== Data for processing ==
## start

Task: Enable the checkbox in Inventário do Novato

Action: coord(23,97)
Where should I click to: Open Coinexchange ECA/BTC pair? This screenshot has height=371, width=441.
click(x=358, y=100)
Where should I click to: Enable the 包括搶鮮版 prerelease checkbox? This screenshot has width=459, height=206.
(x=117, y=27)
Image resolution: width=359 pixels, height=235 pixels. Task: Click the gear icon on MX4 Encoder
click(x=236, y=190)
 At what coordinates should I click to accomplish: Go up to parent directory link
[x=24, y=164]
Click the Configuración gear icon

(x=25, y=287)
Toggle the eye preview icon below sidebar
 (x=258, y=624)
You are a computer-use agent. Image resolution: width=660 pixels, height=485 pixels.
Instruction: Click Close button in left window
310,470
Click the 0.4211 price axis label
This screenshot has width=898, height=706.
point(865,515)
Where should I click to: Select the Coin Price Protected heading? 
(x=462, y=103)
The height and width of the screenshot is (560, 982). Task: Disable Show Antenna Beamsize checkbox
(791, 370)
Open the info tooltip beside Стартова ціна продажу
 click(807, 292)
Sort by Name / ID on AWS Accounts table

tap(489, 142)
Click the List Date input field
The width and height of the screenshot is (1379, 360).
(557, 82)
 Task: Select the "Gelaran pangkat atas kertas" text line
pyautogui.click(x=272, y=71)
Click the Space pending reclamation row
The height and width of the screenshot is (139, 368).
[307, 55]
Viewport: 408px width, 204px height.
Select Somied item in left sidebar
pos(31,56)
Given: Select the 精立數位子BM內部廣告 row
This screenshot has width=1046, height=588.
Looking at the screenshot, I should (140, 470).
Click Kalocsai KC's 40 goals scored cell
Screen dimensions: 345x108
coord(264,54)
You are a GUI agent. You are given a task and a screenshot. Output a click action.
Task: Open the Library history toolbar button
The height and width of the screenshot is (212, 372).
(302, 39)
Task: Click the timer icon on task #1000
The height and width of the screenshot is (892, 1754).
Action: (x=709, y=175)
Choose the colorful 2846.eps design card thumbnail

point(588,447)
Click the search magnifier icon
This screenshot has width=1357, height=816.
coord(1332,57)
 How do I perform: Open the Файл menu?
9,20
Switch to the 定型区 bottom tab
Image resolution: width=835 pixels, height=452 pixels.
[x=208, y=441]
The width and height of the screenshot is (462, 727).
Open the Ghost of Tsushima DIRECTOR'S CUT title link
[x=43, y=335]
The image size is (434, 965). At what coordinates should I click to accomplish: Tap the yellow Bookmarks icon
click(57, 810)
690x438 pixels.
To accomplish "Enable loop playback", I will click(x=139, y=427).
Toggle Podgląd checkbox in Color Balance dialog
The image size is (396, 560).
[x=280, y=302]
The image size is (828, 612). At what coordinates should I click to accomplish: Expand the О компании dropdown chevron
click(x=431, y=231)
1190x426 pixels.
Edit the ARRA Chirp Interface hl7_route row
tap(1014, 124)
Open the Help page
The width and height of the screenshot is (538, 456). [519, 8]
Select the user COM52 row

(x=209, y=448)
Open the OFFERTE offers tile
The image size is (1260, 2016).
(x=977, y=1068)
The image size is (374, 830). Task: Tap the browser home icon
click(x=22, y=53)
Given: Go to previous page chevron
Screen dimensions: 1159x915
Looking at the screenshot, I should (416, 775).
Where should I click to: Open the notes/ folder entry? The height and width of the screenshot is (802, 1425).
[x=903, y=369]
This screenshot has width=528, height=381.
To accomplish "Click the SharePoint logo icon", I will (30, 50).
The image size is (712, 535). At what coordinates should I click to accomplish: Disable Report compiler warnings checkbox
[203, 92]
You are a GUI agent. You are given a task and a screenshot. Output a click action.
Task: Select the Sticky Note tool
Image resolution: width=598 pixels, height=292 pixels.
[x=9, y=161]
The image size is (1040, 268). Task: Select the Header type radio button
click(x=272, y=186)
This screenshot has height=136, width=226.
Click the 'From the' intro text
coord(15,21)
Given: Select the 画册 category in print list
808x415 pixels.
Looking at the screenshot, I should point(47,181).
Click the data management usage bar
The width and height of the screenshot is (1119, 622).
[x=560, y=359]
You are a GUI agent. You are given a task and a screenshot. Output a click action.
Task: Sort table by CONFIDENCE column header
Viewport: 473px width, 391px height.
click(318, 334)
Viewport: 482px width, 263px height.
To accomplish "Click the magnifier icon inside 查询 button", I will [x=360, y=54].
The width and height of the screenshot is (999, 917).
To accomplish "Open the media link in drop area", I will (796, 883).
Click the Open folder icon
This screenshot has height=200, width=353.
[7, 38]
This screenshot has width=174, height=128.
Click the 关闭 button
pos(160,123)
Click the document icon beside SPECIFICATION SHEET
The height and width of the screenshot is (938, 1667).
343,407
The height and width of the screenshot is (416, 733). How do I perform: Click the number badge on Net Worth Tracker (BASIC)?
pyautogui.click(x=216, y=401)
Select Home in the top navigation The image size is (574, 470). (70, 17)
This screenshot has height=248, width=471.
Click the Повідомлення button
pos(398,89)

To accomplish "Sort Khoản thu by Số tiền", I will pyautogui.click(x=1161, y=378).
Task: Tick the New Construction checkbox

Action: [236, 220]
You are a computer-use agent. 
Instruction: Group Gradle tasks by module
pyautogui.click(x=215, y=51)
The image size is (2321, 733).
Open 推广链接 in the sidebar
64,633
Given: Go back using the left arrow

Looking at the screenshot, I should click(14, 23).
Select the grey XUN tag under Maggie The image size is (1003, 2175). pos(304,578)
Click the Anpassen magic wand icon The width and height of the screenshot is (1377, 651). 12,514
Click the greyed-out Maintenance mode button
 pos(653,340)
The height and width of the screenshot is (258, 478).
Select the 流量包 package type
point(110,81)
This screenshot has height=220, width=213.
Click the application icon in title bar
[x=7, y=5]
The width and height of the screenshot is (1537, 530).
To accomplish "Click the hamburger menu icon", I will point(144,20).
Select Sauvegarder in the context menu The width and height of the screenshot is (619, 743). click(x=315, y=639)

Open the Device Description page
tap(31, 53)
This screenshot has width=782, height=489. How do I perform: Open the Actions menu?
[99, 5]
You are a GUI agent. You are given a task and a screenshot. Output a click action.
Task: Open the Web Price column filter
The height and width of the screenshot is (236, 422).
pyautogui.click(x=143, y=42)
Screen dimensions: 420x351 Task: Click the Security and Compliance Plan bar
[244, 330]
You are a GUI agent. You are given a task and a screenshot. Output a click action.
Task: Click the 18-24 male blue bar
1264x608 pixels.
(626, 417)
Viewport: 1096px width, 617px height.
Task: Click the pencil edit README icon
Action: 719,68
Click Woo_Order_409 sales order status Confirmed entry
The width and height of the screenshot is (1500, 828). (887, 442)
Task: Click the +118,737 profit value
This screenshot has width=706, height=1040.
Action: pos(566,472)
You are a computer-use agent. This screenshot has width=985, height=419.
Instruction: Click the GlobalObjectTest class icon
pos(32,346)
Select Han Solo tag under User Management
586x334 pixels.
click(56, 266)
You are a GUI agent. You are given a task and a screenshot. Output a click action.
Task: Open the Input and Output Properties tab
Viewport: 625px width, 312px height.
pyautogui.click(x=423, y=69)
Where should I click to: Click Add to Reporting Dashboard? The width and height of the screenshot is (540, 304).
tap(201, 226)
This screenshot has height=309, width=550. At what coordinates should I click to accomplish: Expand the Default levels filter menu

## end

== Description of the task ==
Could you reproduce, unchanged, the lines of the listing that begin with the line containing "Screen dimensions: 420x351" and run through the end of the listing?

== Solution below ==
Screen dimensions: 420x351 Task: Click the Security and Compliance Plan bar
[244, 330]
You are a GUI agent. You are given a task and a screenshot. Output a click action.
Task: Click the 18-24 male blue bar
1264x608 pixels.
(626, 417)
Viewport: 1096px width, 617px height.
Task: Click the pencil edit README icon
Action: 719,68
Click Woo_Order_409 sales order status Confirmed entry
The width and height of the screenshot is (1500, 828). (887, 442)
Task: Click the +118,737 profit value
This screenshot has width=706, height=1040.
Action: pos(566,472)
You are a computer-use agent. This screenshot has width=985, height=419.
Instruction: Click the GlobalObjectTest class icon
pos(32,346)
Select Han Solo tag under User Management
586x334 pixels.
click(56, 266)
You are a GUI agent. You are given a task and a screenshot. Output a click action.
Task: Open the Input and Output Properties tab
Viewport: 625px width, 312px height.
pyautogui.click(x=423, y=69)
Where should I click to: Click Add to Reporting Dashboard? The width and height of the screenshot is (540, 304).
tap(201, 226)
This screenshot has height=309, width=550. At what coordinates should I click to accomplish: Expand the Default levels filter menu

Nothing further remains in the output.